Common questions we get asked, when can I return, what can I do, what should I avoid, do I need physio?
We always want you to get back to exercise as quickly as possible, however we need to respect the healing times of different injuries. We also need to consider different starting points, and then set realistic goals. It is not uncommon for a person post surgery to ask “Will I run again”, my question often is “did you run before?” So what is important, is your starting point, the surgery you have had, the expected recovery, if there are nay specific precautions we need to comply with, and of course what your unique goals are.
For most injuries there may be a period of time where there is time off from a sport. Exercise is often about routine, so if injured, keeping up with a routine is important. If you have now had surgery and have not exercised in months or possibly years, starting a routine is important.
Stages of returning to exercise post time off.
- reestablishing the habit. So if you went to gym, or walked regularly, of went to a pilates class etc, it may be returning to those things even if in a modified form
- Assessing where you are currently. One would not start back at gym, if still not coping with a day at work etc.
- respect phase of healing. Optimally load for where you are in the healing phase. In the beginning this often means doing less (even if you can do more), and towards the end of healing, this may mean doing more, sometimes more than what you did pre-injury to make you stronger and injury proof. You need to know where you are.
- if not exercised in 4 weeks consider that a long time off, and you need to take it slow coming back
- Do what you planned to do, and assess how you are over a 24hour period. If you feel good, you can notch it up a bit. If you feel sore, it is easier to drop back. If you do more just because you feel good at the time, it is difficult to establish the starting point, as often you have flared up, and we now need to start more cautiously.

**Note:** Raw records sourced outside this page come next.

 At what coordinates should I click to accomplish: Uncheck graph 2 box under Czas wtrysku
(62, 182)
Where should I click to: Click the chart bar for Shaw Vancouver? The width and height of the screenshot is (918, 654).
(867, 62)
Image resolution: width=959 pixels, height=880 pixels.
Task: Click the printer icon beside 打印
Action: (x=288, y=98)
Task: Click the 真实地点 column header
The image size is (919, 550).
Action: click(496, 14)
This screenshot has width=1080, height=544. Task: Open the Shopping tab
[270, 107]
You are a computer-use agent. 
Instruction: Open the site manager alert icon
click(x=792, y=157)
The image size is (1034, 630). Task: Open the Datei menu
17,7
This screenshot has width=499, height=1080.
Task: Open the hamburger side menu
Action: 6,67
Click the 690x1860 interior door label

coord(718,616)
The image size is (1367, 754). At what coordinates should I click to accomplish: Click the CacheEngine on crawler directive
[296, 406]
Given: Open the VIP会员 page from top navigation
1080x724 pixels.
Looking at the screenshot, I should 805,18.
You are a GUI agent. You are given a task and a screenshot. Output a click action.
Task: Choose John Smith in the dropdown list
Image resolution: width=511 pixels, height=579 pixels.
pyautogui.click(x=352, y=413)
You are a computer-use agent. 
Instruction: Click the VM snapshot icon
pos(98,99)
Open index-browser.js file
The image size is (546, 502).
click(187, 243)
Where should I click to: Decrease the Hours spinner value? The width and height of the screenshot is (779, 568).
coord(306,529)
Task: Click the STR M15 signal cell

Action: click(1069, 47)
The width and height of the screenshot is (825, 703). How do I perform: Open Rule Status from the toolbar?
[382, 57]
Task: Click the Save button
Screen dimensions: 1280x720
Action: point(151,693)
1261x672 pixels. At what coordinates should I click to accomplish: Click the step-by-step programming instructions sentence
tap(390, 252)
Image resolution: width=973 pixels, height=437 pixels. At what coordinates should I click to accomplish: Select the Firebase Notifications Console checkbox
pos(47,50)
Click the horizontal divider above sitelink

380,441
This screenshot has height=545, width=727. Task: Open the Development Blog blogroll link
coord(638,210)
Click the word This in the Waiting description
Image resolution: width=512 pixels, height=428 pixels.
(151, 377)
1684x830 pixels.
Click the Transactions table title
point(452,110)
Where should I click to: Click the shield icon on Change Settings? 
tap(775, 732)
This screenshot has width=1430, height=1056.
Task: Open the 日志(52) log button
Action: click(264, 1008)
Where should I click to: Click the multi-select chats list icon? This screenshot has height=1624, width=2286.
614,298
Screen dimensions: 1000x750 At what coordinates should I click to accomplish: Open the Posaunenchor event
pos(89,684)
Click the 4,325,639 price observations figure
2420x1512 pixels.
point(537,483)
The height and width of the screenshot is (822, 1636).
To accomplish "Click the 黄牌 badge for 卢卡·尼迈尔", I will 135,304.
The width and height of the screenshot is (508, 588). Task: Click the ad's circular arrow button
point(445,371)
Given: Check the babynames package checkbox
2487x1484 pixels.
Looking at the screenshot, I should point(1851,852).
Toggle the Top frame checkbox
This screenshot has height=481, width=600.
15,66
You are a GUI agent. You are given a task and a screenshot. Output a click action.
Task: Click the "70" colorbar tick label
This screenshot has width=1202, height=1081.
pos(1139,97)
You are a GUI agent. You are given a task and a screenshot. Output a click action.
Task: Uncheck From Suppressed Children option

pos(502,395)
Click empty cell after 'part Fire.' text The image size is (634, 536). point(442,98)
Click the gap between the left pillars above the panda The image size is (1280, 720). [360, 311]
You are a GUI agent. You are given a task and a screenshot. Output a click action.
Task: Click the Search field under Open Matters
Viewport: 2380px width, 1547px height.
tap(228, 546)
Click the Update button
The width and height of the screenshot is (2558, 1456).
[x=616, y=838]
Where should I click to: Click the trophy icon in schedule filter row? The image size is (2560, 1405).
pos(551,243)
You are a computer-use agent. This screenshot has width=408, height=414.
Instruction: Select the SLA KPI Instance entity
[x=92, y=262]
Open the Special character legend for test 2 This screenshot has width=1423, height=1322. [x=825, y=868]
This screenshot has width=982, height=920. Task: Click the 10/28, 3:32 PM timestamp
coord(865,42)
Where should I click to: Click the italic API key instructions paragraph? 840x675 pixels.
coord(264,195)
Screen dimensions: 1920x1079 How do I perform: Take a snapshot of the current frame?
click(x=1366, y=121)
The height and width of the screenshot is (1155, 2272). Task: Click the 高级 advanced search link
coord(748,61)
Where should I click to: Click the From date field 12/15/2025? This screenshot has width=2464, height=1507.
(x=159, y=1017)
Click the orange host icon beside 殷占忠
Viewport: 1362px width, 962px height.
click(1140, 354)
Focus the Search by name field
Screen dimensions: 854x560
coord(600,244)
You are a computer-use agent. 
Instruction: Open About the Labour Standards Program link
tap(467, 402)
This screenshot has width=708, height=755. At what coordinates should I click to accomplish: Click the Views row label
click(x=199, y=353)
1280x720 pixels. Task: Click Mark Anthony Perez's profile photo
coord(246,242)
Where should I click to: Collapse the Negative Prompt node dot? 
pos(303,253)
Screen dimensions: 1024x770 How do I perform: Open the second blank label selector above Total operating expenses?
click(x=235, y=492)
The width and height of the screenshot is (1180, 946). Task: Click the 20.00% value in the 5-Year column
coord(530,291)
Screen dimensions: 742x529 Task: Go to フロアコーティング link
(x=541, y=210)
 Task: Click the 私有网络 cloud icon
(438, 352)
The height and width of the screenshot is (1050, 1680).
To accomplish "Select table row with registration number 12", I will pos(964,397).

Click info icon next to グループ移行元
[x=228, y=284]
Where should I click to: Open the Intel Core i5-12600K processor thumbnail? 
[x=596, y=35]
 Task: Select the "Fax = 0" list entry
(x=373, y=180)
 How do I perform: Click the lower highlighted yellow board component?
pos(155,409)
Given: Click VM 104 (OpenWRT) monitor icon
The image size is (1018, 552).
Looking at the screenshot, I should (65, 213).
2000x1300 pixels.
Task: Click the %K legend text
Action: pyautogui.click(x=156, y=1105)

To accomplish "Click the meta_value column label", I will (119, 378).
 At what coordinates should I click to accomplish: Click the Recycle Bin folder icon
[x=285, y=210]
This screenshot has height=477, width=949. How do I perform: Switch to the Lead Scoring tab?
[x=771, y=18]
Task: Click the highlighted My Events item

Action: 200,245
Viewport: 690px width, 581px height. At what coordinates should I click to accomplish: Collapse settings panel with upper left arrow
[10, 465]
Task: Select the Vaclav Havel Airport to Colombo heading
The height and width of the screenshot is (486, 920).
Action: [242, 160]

- Consider your general health before surgery/ injury and anything else that may need to be addressed.
For those who like a little tech and working with heart rate monitors I do like Phil Maffetone and the 180 Formula and the MAF test. It is a nice controlled way to return to exercise post injury. If you had fallen into a category of over training and that is potentially why you are injured, the formula will help you come back from injury. If you are quite unfit and need to start with activity, your heart rate will hold you back, and prevent you from getting injured.
It is also good to assess how you got to where you are in the first place. Some of us are boom and busters (do too much- boom, then so exhausted we need to take time off to recover- bust), we could be weekend warriors (pushing ourselves on the weekend and then nothing during the week), persevere-rs (even though in pain, keep pushing on), and some of us just haven’t done anything in ages- weeks, months and years and think we can start where we left off.
We often get asked ” is physio necessary?”. And the answer is it depends. I often think of physio’s as coaches, you may be very familiar around a gym and your sport, but this is perhaps your first injury- perhaps what we offer in that moment is the information you need, and reassurance for where you are- hold back a little now, looks like you can push a little more, yes this is normal for where you are right now. We often say “we treat many people with injury x, but this is your first injury x”
Perhaps your injury or reason for surgery was a wake up call, you haven’t done exercise for ages and now you would like to get back, we can help too. Perhaps you may need more sessions, more assistance with the exercises because exercise is unfamiliar territory and you don’t know where to start.
Our roles as physios is to assess where you are at right now, understand your injury, understand where you have come from and partner with you to get to your end goal. It is the combination of this that will help us partner with you for that next step on the journey to recovery.